Ella se retorció y emitió un sonido animal. Levantó los brazos y pasó los dedos por el cuello de Leonard y hasta el cabello, le clavó los dedos en el pelo y empezó a gemir cuando los latidos y el calor pasaron de las manos de él al cuerpo de ella, y oyó la respiración fuerte de él cuando el calor de ella pasó a las manos de él, al cuerpo de él.

Luego él se apartó de ella. Y alargó el brazo y abrió la portezuela. Y Clara se movió con él en la tapicería de cuero color púrpura a oscuro.

—Una escalera secundaria conduce a mi habitación —dijo Leonard.

—Bien.

Los criados tienen la costumbre de ocuparse de sus propios asuntos.
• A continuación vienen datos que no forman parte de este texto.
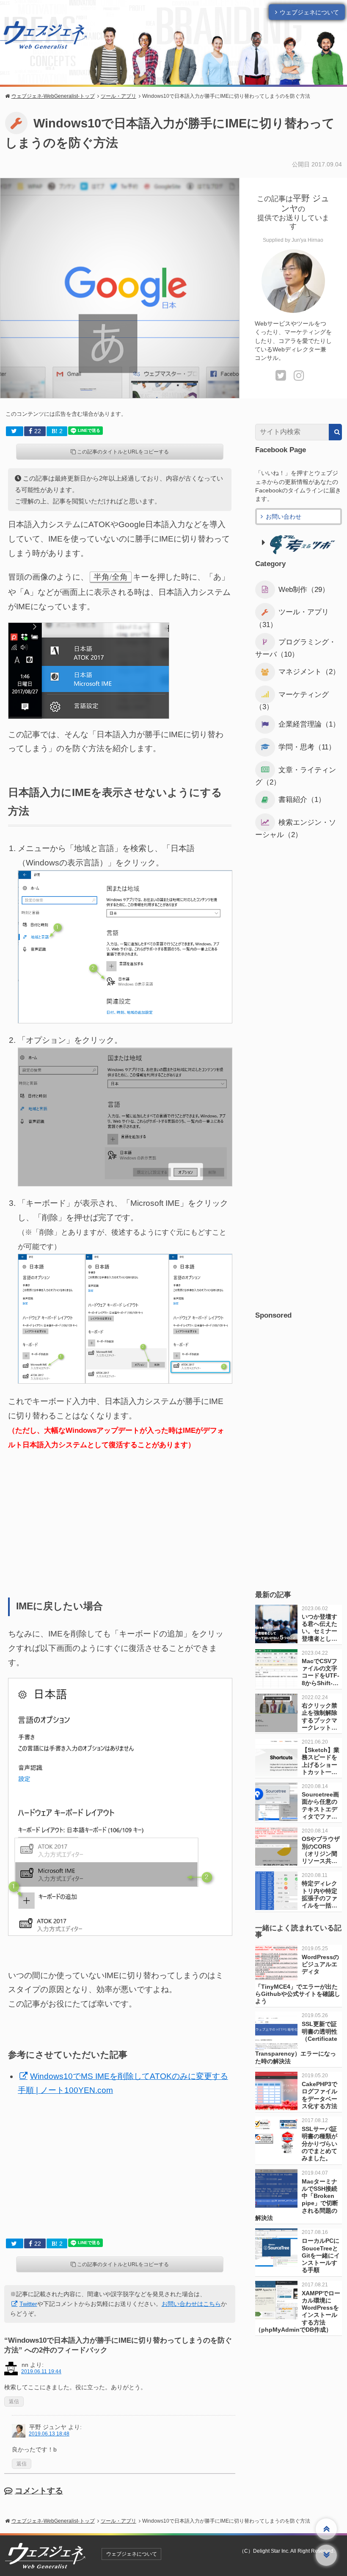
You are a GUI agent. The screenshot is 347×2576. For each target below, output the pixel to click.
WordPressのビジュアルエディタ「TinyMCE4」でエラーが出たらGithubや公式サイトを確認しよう (297, 1979)
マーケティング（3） (292, 701)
—Como deben hacer los criados.

Se estaban acercando a la casa.

—Huele las rosas —dijo Leonard.

—Debe de haber muchos rosales.

—American Beauties
—dijo Leonard. Rojo azulado oscuro. Casi puedes oler ese color.

—Divino —dijo ella.

Se abrió una puerta. Era una puerta de grueso roble, elegantemente tallada y enmarcada en estilo gótico por pesada piedra gris. Había una escalinata alfombrada en azul oscuro, y el azul oscuro se extendía a ambos lados hasta dos habitaciones iluminadas débilmente, de modo que los muebles sólo eran sombras.

Subieron la escalera y torcieron por el pasillo y entraron en la habitación de Leonard. Era una habitación muy grande, una habitación de techo alto, con una decoración impasible de caoba teñida oscura y artesones beige y pinturas de aves salvajes, perros y caballos. Unos mazos de polo estaban cruzados en la pared detrás de la cama, y un brillante casco de polo, negro azulado, colgaba en el centro entre los mazos. La cama era muy ancha y larga, y había dos tocadores bajos y cuatro armarios y cuatro asientos bajos circulares tapizados en cuero marrón. Había un escritorio Winthrop y una gran radiocassette beige y un armario lleno de álbumes de discos forrados en piel. Había una gran librería y una ancha mesa, y sobre ésta una fotografía de un hombre joven sonriendo, vestido de futbolista y embistiendo como un toro.